PSYchology

Skills and abilities are different. There are momentary ones (tying shoelaces, for example), and there are also global ones, necessary from infancy and for life. The ability to be grateful, I think, just from this series.

I often hear:

“Look what kind of car your grandma bought you!”

I wanted yellow…

— Daughter, eat a chop.

— Well, if I had a cutlet, I would still eat it, otherwise …

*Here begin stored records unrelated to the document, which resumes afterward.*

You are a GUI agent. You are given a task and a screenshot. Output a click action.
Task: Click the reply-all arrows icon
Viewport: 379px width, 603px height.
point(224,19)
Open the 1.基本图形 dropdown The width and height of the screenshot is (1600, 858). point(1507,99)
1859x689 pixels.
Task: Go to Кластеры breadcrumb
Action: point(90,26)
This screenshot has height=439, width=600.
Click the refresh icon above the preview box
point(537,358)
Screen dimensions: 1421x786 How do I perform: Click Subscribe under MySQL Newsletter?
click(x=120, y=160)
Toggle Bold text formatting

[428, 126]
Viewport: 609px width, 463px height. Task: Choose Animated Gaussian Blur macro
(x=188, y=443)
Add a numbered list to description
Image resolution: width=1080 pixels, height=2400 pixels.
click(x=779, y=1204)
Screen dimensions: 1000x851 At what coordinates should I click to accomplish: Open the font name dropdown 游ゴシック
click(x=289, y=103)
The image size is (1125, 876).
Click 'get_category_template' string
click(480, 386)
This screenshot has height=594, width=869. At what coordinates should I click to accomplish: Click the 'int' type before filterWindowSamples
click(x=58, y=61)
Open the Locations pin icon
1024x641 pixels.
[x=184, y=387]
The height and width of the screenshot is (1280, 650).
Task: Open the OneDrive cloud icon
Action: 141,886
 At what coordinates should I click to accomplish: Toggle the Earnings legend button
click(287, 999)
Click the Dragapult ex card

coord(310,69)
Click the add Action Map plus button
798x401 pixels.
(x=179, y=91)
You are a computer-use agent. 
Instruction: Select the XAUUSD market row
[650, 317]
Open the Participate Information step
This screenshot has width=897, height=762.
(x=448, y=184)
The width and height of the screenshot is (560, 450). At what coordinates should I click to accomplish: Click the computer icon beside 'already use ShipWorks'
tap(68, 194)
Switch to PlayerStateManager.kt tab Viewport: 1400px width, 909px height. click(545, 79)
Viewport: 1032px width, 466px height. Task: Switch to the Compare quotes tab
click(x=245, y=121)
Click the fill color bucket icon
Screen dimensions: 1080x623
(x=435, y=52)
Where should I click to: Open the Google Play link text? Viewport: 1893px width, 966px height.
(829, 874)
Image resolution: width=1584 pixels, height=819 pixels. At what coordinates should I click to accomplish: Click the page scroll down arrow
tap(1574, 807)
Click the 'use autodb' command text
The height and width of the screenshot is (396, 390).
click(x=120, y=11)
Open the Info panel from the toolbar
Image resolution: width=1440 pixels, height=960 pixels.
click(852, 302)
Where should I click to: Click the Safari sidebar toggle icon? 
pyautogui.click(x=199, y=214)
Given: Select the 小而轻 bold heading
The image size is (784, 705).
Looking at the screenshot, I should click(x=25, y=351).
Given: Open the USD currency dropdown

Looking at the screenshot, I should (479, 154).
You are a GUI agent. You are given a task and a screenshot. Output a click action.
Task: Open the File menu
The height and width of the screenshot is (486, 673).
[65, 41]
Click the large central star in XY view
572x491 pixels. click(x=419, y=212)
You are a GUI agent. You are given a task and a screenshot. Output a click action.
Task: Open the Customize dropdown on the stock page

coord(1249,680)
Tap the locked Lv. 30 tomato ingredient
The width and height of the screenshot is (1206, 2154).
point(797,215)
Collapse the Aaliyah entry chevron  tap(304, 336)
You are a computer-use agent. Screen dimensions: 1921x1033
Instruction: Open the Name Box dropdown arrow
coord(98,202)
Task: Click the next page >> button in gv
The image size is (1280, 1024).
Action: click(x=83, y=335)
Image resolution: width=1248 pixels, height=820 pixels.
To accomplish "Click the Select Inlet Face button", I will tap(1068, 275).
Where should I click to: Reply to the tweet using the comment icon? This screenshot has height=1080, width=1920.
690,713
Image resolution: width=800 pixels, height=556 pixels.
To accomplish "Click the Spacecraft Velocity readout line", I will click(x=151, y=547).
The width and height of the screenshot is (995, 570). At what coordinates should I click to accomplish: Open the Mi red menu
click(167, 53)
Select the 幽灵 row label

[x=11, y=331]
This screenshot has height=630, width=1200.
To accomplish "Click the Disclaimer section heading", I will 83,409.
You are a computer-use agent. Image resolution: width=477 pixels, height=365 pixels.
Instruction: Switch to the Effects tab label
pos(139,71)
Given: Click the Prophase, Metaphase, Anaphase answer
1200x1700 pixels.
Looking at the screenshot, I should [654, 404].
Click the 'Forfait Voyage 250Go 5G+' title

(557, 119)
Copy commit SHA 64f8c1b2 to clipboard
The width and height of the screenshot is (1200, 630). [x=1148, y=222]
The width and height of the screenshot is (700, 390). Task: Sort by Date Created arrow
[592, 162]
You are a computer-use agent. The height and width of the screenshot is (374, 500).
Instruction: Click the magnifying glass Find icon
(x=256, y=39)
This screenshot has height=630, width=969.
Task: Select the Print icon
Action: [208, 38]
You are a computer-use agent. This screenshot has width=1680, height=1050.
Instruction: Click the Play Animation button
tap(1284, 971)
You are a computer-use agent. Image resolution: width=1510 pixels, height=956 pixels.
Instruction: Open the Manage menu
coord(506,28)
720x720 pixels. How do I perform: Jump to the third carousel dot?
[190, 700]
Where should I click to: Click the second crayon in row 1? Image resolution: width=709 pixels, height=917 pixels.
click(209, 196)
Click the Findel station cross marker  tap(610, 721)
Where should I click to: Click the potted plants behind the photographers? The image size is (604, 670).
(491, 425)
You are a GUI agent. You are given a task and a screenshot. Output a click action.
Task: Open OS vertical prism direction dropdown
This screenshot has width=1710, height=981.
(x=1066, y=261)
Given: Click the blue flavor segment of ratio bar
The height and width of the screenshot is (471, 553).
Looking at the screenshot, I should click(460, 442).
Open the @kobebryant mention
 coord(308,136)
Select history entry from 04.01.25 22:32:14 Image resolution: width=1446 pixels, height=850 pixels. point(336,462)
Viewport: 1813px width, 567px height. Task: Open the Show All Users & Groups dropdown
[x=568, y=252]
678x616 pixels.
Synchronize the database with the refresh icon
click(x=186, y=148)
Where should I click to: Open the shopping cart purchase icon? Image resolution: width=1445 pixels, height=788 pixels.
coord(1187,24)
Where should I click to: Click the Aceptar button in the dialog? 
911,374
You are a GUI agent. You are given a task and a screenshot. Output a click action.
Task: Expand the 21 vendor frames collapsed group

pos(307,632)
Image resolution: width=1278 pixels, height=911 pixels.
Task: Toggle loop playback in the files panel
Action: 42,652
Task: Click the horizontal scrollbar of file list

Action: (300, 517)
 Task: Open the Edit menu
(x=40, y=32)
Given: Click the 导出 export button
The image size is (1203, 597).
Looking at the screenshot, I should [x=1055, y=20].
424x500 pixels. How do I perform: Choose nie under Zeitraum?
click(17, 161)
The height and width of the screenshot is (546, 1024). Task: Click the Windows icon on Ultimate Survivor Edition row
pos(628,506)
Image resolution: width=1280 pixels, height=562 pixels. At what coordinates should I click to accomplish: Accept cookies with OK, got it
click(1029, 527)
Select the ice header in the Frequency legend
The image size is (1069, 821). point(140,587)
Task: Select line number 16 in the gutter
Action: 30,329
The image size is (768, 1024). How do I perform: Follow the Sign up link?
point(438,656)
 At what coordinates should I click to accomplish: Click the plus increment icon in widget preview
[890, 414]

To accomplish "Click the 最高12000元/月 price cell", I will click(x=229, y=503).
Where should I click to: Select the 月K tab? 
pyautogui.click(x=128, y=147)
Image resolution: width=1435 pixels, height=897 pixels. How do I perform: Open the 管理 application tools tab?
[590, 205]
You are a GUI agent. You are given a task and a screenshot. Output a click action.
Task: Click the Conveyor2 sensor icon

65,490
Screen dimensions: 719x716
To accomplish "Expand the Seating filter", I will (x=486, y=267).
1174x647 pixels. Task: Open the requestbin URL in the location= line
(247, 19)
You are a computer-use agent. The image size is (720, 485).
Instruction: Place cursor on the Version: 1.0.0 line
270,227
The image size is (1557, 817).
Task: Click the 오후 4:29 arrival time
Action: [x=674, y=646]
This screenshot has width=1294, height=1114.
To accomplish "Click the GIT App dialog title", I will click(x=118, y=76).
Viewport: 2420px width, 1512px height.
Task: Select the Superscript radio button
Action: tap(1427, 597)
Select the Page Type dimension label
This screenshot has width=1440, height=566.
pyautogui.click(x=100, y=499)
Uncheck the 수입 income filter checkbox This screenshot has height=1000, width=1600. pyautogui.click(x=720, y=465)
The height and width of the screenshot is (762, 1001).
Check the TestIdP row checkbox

Even more often: the children came running, grabbed, for example, ice cream from the hands of their mother and ran away. Silently. And my mother is glad: this time she seemed to please everyone, there were no skirmishes and no offense in her direction.

Let me tell you right now – there is nothing to be happy about! Until children are accustomed to gratitude, at least at the level: “Thank you, Mommy!”, Peace in the family is a very temporary phenomenon. First, children forget to say words of gratitude, then they forget to feel this very gratitude, and they begin to take all the good things that come to them both from their parents and from other people and life, as a matter of course, due to them by right.

What do you do if you do not give what is rightfully yours? So the children, too, begin to «swing rights» and consider those who «did not give enough» as bad people.

For example, every week their parents took them either to the water park, or to the rides, or somewhere else. And in the coming weekend, these egoists who do not think about children, you know, are busy! To pout, to be offended or to portray terribly distressed is considered in the order of things. And the parents are sincerely worried, they feel sorry for the children, and if they also get toys or pocket money from the parental guilt, it turns out … The strongest reinforcement of such a way of thinking and behavior!

What exactly are we reinforcing, parents?

1) If one or two gave something, now “should”.

2) If something was not given, the child immediately portrays grief or resentment. Until the child decides that you paid off enough, resentment, and even anger, will live in the family.

The funny thing is that the child is not to blame! It is not he who is naturally so “capricious”, it was you who taught him to react like that!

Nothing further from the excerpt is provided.